The RS-based model of alteration zonation constructed for the Duolong ore district was integrated with various prospecting factors in the western part of the Bangong–Nujiang metallogenic belt. Factors related to prospecting include magmatic rock type, country rock, geological structure, alteration zonation, geophysical properties, and geochemical characteristics [43]. These factors were superposed to evaluate prospectivity using GIS software. The predicted areas were located in typical RS alteration zones, in a favorable metallogenic geological position, and have a high geochemical value area of Cu or Au, as well as positive and low magnetic anomalies. Seven target areas were selected for porphyry Cu ore-deposit prospecting, distributed along the large-scale structural belt of the Tiegelong Mountains (Figure 11). Of the seven areas, six were class A target areas and one was a class B target area. A class A target area generally has outcrops of granodiorite porphyry and favorable geochemistry, alteration zonation, and magnetic anomalies, whereas a class B target area lacks one or two of these favorable characteristics.

6. Conclusions

We investigated alteration zonation and prospectivity in the Duolong porphyry copper ore district by analyzing the remote sensing (RS) spectra of altered rock on the surface and integrating this information with the deposit geology of the Duolong ore district. We established the spectral characteristics of altered minerals and distinguished alteration zones in the deposit. The mineralization of the deposit is magmatic–hydrothermal in origin and alteration zonation extends from the center of the deposit, where the magmatic body was emplaced into country rock, to the periphery. From the center to the periphery, with decreasing temperatures of magmatic–hydrothermal fluids from medium–high to medium–low, the order of alteration zoning is as follows: (i) potassic silicified zone (containing biotite and chlorite); (ii) sericitization zone (Sericite, illite and kaolinite); (iii) argillization zone (kaolinite, halloysite, chlorite, illite, and montmorillonite); and (iv) propylitic zone (carbonate, chlorite epidote, and montmorillonite).

In this study, an ASTER RS alteration zoning model was established based on ground spectral alteration zoning results. The methods include PCA (Principal Component Analysis), Ratio, and Slope methods.

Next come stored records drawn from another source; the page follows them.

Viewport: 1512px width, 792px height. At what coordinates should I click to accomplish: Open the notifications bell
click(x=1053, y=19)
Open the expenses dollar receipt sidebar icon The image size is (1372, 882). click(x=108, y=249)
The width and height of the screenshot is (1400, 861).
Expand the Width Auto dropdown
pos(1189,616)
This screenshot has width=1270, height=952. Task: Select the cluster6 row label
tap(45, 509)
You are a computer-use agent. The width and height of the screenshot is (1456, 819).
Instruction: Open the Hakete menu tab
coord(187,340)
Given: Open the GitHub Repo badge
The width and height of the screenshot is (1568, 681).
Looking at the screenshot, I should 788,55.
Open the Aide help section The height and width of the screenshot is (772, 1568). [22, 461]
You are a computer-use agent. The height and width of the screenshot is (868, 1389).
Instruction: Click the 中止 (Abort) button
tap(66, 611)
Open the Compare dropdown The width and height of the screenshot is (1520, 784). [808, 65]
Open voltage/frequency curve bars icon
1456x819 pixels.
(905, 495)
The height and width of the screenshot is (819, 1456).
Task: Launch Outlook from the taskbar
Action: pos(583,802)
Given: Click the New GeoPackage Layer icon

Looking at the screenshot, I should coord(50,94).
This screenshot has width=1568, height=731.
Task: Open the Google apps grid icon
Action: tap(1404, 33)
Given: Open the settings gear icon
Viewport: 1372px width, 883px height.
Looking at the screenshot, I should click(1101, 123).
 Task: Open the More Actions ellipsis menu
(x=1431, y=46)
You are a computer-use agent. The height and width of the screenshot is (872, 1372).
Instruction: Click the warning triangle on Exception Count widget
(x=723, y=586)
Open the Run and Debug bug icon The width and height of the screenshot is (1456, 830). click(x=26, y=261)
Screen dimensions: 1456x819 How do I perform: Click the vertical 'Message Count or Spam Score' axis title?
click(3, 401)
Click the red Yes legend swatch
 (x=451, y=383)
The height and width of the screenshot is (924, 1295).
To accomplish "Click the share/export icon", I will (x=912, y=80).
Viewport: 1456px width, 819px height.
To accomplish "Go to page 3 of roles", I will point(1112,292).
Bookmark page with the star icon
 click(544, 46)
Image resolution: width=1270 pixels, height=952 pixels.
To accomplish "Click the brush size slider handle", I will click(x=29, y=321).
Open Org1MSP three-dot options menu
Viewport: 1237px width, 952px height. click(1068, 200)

RS-based alteration zonation was developed based on the intersection of maps, resultant from the ratio, slope, extraction information of different minerals obtained through PCA methods. An RS-based alteration zonation model of the Duolong copper porphyry district was constructed by combining alteration-mineral and zone-spectral information with the mineral and geological characteristics of the deposit. This suggests that the model provides a suitable tool for establishing alteration zonation and, when combined with other information, for predicting prospectivity. Combining the RS-based alteration-zonation information with prospecting factors such as magnetic anomaly and geological structure information, allowed target areas to be established for the Duolong ore district. This method is applicable to an exploration of other similar porphyry copper deposits. In future, we will identify minerals using hyperspectral embedded with an unmanned aerial vehicle (UAV). A three-dimensional prospecting method will be built by satellite RS, UAV hyperspectral and ground and boreholes.